Vous êtes membre de l’Organisation pour les femmes dans la science pour le monde en développement (Organization for Women in Science for the Developing World – OWSD). Que vous apporte votre appartenance à cette organisation ?
L’OWSD encourage les collaborations scientifiques entre les pays en voie de développement dans le monde, en Afrique, en Asie, en Amérique Latine et aux Caraïbes. Elle offre des bourses de mobilité aux femmes scientifiques qui souhaitent suivre un master, un doctorat ou un postdoctorat. L’organisation a également un programme de financement dédié aux laboratoires de recherche pour les femmes en début de carrière. Je suis membre et boursière de l’organisation et avec d’autres membres qui sont aussi au Sénégal, nous sommes en train de mettre en place un chapitre national pour mieux faire connaître les actions d’OWSD au niveau local. Notre objectif est de rendre visible l’organisation, afin de faire bénéficier plus de femmes sénégalaises. Nous prévoyons également dans nos activités d’organiser des visites de proximité dans les écoles, pour encourager et motiver les jeunes filles à choisir les filières scientifiques.

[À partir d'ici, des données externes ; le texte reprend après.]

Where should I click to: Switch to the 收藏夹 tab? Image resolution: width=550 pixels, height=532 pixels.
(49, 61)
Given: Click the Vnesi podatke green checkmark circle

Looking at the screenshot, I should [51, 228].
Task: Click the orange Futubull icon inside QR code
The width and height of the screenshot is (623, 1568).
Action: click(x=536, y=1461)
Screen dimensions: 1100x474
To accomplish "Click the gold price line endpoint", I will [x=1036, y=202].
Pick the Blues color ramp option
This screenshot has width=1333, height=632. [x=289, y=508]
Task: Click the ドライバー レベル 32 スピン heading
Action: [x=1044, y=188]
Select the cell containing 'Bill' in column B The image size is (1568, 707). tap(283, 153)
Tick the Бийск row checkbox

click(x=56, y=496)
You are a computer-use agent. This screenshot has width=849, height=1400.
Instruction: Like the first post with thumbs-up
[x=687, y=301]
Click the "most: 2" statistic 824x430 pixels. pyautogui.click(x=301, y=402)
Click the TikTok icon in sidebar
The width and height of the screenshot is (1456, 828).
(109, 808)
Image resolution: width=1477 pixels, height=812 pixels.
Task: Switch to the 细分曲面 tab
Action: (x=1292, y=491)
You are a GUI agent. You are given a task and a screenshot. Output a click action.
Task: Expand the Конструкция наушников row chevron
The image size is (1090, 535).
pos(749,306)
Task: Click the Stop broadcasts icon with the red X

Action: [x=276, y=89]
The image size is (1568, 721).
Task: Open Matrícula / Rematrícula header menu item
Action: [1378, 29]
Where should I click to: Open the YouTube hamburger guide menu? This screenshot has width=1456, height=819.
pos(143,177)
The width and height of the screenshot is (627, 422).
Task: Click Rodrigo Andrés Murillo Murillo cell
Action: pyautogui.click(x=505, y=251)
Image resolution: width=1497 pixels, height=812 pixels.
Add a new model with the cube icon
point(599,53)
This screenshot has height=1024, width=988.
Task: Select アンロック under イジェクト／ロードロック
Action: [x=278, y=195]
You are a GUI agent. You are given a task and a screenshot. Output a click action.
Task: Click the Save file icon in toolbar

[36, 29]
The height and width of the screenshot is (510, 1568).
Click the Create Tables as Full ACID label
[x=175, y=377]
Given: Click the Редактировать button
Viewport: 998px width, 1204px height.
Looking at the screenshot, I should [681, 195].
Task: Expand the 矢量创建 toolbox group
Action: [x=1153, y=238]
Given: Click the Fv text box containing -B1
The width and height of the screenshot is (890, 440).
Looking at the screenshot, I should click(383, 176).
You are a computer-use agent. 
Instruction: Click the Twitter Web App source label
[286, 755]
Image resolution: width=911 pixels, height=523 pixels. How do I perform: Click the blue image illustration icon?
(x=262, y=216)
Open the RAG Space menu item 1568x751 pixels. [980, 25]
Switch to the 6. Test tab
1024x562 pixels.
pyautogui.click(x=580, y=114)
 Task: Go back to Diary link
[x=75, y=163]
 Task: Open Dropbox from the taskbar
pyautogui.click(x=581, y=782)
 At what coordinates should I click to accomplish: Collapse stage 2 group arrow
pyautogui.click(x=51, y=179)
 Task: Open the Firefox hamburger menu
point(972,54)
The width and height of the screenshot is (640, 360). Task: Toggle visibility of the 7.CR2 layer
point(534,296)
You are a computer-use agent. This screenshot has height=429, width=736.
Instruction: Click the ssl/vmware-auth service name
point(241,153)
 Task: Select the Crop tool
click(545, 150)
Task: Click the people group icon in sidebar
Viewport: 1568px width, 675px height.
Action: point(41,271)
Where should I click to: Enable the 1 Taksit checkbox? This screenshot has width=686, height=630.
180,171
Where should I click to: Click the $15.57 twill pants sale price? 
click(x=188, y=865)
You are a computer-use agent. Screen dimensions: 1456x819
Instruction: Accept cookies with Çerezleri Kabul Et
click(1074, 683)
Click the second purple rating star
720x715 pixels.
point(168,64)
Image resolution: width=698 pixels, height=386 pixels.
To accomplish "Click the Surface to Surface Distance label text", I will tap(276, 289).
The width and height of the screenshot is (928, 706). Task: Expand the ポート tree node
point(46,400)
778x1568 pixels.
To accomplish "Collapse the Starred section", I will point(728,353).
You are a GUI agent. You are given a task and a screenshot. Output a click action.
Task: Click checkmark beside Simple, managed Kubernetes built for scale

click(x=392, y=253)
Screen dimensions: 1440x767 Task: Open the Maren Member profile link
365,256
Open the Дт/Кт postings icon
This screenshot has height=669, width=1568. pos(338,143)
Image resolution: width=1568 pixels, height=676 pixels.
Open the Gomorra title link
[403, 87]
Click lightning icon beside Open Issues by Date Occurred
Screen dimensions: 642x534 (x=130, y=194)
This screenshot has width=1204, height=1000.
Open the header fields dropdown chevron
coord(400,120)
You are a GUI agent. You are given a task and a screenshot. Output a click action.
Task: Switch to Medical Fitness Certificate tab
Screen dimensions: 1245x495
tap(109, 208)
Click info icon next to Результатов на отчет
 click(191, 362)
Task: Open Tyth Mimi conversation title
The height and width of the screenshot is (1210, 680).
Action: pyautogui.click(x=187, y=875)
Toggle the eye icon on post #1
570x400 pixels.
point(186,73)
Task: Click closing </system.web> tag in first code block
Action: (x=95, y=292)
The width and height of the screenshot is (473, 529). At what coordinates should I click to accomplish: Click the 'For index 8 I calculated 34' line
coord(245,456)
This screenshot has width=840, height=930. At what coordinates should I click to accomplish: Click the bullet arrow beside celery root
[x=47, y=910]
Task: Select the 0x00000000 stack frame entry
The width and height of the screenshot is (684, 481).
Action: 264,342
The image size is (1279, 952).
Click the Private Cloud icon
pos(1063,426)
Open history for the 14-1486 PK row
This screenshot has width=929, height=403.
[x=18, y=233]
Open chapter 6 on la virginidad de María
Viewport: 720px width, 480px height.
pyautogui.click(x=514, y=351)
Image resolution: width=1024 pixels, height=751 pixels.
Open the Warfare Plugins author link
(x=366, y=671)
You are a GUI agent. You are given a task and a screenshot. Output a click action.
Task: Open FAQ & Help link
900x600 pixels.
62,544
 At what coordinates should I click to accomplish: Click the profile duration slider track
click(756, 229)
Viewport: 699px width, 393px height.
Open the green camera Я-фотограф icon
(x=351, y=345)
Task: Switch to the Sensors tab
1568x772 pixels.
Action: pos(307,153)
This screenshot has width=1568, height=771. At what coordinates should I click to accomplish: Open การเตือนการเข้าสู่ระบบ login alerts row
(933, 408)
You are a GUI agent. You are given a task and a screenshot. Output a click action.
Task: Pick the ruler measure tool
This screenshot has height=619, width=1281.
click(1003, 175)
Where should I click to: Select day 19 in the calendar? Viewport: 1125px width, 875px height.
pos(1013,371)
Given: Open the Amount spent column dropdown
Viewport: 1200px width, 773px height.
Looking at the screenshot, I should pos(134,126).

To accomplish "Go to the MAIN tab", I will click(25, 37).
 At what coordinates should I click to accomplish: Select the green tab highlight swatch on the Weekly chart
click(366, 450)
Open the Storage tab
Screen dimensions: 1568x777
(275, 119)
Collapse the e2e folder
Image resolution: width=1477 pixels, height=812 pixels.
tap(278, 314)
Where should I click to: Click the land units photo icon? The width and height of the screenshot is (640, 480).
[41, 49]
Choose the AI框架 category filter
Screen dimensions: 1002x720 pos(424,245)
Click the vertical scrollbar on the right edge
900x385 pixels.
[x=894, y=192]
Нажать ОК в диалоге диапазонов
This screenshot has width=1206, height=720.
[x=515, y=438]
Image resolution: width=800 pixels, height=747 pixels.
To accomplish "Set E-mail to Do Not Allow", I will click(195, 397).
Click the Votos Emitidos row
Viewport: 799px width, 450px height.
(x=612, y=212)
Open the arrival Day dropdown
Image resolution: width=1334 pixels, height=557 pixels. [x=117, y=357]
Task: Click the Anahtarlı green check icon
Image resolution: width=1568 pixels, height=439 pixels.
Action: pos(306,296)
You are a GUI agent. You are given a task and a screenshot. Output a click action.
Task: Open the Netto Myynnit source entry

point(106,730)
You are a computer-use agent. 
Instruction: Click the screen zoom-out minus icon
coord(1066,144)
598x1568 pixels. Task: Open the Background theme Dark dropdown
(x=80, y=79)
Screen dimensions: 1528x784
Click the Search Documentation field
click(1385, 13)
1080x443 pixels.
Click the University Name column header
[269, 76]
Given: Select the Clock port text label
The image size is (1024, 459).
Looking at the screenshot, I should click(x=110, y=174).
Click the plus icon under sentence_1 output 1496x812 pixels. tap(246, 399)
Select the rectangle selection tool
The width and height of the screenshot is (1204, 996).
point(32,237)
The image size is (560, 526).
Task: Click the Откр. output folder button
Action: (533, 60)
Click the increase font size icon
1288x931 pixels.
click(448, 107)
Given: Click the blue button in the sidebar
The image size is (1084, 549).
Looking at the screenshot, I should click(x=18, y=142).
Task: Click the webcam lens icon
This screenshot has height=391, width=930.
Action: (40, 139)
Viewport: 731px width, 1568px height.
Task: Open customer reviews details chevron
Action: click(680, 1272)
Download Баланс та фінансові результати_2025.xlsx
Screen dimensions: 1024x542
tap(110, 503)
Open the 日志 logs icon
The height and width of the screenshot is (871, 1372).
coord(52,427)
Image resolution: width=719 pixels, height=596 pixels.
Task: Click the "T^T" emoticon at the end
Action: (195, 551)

Quel discours tiendriez-vous à l’endroit de ces jeunes filles ?
La science n’est pas une question de genre et j’encourage les jeunes filles à embrasser les filières scientifiques sans crainte. Elles ont toutes les dispositions et la capacité intellectuelle de faire de brillantes carrières scientifiques et de participer au développement de la science à l’échelle locale et mondiale. Je les invite à découvrir la beauté de la science et à faire émerger la science pour le développement de leur pays. L’Afrique a besoin de plus de scientifiques pour combler son retard et l’implication des filles peut aider à améliorer les statistiques et à relever notre niveau de développement. Par ailleurs, en choisissant les filières scientifiques, les filles peuvent bénéficier de soutiens d’organisations telles que l’OWSD, qui soutiennent les femmes souhaitant faire de la recherche scientifique.
Quel est votre plus grand projet ou rêve d’astrophysicienne ?
Mon plus grand projet d’astrophysicienne est d’avoir un grand laboratoire de recherche, de développer des thèmes variés, en partenariat avec d’autres équipes internes et externes, de former beaucoup de jeunes et de participer à l’émergence de l’astronomie au Sénégal et dans la sous-région, pour un développement équitable de la recherche en astronomie en Afrique.